Satisfaction would seem to be one of the most elusive commodities on the planet. In the world of sport it is not uncommon for a sideline reporter in the fourth quarter of the Super Bowl to ask a player or coach for his thoughts and to hear, “We’re going to win it again next year!” The game isn’t even over yet, but the player is already thinking of next year.

Sadly, this is often due to the inability of the highly achieving to simply be satisfied with their achievements. There is the constant push for more, bigger, greater and higher.

I recall from my youth the story of a championship player who had just experienced the highest achievement attainable in his sport, only to lie on his hotel room bed and stare at the ceiling thinking, “Is that it? Is this all there is to the championship experience?” The whole thing was hollow and without meaning to him. It was wholly unsatisfying.

Is there a way to experience real satisfaction as we play our hearts out in sport? I believe there is and I would challenge you to give it a try. When you next take the field or court, pay close attention to the people with whom you compete; teammates, opponents, officials and support personnel. Think about your relationships with them.
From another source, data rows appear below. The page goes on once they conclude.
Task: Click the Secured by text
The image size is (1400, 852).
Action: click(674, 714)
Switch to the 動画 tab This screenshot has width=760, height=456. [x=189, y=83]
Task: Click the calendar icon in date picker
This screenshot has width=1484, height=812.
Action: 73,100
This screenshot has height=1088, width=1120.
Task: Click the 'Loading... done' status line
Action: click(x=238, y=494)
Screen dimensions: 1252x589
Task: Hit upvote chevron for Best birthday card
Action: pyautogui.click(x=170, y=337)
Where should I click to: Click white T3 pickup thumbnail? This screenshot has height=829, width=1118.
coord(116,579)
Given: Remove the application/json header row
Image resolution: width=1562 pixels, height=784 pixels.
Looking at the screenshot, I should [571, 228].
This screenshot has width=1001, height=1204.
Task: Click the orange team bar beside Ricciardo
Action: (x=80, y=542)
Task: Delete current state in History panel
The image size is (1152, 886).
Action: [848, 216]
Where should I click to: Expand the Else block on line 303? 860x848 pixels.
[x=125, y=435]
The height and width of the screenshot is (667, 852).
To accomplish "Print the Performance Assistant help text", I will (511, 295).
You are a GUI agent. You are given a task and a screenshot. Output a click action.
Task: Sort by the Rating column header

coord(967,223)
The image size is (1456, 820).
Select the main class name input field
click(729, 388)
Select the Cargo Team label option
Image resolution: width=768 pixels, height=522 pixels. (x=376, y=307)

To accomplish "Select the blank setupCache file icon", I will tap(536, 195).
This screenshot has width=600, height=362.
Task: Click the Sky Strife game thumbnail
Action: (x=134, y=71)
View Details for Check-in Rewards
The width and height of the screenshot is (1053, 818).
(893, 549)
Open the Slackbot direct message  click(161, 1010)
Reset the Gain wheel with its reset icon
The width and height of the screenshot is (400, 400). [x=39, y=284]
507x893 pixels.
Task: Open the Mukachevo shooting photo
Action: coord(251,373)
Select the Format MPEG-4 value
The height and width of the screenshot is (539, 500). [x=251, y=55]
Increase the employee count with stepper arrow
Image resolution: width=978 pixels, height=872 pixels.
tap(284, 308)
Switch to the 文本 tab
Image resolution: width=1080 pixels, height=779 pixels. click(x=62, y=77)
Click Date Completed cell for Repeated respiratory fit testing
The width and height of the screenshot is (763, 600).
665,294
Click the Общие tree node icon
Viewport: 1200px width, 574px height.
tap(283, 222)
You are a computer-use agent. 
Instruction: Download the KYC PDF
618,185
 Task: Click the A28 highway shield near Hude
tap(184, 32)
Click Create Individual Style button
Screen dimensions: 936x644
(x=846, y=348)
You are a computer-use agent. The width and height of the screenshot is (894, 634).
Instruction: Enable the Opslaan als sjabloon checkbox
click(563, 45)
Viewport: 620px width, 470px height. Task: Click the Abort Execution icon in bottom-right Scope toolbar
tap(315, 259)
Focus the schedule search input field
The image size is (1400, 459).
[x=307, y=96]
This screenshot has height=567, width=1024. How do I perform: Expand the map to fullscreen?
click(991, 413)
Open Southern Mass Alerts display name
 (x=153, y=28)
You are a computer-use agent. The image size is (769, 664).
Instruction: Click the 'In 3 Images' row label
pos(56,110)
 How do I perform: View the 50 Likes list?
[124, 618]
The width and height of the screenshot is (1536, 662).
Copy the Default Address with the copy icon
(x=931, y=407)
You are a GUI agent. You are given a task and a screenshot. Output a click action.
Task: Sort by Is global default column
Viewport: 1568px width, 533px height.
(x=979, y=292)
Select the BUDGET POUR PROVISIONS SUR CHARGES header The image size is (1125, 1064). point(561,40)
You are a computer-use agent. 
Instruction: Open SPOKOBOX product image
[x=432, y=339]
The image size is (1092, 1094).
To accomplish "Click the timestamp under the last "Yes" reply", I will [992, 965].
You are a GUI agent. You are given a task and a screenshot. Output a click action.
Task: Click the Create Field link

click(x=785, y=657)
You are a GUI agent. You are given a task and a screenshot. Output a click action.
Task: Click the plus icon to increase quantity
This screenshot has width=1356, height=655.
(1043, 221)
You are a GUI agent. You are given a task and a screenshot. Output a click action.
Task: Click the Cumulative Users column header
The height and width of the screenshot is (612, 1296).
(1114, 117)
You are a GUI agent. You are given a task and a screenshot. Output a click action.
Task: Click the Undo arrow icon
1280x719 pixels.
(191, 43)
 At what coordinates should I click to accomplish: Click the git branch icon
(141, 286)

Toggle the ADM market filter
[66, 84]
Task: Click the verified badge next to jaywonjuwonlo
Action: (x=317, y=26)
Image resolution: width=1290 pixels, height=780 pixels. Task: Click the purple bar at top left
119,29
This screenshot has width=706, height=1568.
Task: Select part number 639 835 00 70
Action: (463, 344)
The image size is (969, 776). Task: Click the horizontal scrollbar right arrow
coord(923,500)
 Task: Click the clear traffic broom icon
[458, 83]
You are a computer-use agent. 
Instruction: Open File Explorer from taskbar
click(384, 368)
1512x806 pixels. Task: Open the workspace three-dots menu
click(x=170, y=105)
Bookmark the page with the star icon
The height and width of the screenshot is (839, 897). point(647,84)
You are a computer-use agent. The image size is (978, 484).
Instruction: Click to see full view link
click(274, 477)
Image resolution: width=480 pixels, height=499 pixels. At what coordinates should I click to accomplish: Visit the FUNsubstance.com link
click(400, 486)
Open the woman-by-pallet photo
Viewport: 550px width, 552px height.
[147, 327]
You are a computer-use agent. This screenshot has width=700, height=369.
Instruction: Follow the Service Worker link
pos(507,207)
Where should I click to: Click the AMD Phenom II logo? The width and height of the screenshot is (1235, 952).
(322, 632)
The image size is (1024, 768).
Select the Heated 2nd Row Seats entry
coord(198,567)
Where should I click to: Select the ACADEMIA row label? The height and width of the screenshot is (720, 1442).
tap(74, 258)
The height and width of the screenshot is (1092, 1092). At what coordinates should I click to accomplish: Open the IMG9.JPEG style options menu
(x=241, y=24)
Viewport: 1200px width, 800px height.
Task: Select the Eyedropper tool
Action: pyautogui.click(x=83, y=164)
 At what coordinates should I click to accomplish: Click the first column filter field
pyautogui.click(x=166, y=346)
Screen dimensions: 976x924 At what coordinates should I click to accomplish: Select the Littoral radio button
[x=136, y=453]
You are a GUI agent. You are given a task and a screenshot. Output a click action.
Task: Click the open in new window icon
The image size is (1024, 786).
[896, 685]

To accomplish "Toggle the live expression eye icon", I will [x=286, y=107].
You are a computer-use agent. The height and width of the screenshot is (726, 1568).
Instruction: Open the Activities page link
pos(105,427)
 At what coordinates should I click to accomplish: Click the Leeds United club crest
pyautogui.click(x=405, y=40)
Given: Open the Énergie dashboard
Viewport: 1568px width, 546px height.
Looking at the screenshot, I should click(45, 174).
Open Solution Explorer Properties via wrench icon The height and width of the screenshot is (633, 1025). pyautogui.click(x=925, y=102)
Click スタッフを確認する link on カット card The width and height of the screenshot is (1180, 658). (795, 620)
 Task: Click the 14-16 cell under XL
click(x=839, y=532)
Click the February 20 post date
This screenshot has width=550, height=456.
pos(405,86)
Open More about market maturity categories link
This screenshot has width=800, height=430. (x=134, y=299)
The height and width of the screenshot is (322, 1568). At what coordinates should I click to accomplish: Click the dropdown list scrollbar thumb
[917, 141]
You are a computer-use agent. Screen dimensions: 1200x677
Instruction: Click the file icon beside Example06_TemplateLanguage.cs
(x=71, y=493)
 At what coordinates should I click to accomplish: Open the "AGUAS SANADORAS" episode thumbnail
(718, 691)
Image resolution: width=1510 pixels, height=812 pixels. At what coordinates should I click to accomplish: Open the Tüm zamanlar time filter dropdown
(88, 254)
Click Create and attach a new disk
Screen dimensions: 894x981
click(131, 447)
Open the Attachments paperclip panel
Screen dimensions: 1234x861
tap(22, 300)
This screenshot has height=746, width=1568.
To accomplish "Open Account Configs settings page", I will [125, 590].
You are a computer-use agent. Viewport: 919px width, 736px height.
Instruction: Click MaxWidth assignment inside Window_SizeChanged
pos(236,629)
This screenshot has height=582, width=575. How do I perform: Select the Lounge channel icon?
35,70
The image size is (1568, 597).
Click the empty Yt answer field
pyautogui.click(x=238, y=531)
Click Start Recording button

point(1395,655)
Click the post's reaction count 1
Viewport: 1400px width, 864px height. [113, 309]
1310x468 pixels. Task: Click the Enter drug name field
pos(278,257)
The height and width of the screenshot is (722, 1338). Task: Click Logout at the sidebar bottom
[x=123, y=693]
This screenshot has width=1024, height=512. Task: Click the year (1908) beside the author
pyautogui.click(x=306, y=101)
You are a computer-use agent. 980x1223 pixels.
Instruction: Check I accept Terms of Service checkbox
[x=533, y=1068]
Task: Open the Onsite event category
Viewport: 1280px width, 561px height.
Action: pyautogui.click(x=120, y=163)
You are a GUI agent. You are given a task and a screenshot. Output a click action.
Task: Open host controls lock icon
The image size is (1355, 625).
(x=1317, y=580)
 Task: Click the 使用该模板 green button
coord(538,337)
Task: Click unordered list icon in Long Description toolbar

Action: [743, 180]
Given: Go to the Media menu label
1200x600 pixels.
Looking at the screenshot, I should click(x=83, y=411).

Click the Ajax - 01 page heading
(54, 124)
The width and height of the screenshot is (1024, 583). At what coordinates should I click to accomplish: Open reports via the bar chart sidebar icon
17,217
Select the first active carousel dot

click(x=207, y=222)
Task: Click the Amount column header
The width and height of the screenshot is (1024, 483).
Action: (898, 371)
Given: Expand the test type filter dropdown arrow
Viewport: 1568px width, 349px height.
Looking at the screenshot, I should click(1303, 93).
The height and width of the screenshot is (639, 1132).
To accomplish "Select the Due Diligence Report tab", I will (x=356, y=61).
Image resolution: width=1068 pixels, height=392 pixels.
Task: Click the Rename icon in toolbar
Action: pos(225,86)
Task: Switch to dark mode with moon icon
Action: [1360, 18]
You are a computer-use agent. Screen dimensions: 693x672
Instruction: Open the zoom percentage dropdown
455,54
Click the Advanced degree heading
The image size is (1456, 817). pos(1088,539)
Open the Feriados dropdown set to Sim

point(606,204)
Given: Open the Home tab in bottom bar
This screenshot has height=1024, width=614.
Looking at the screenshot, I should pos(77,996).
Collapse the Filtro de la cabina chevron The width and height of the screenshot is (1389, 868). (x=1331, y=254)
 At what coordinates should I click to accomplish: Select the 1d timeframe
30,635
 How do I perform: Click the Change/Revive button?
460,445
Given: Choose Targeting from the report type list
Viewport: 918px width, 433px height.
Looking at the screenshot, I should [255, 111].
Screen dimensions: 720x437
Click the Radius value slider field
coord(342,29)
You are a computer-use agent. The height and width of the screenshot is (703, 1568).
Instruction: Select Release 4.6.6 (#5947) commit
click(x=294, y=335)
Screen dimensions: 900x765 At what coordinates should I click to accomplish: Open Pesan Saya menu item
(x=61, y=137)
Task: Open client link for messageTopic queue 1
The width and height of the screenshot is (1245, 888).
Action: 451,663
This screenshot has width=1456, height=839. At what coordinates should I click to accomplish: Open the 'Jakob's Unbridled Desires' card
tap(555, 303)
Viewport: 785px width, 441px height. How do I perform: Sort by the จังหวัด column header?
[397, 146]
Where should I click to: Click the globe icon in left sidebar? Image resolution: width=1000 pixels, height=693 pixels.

Surely some are characterized by love and genuine fondness. Others may be respected rivals and some may even be contentious or worse. Take a moment to reflect upon your relationship with the sport itself. Do you love it, hate it, respect it, need it, obsess over it, or all the above?

If we can cultivate healthy relationships with the sport and those with whom it is played, we have a real shot at finding satisfaction in it. Whether we win at the highest level of the sport or languish at its lowest end, we can be satisfied with our performance and even more with our life in it. Satisfaction is to be found in relationships of love and respect more than accomplishment and rewards. Compete your heart out and give your heart completely to the significant relationships in sport.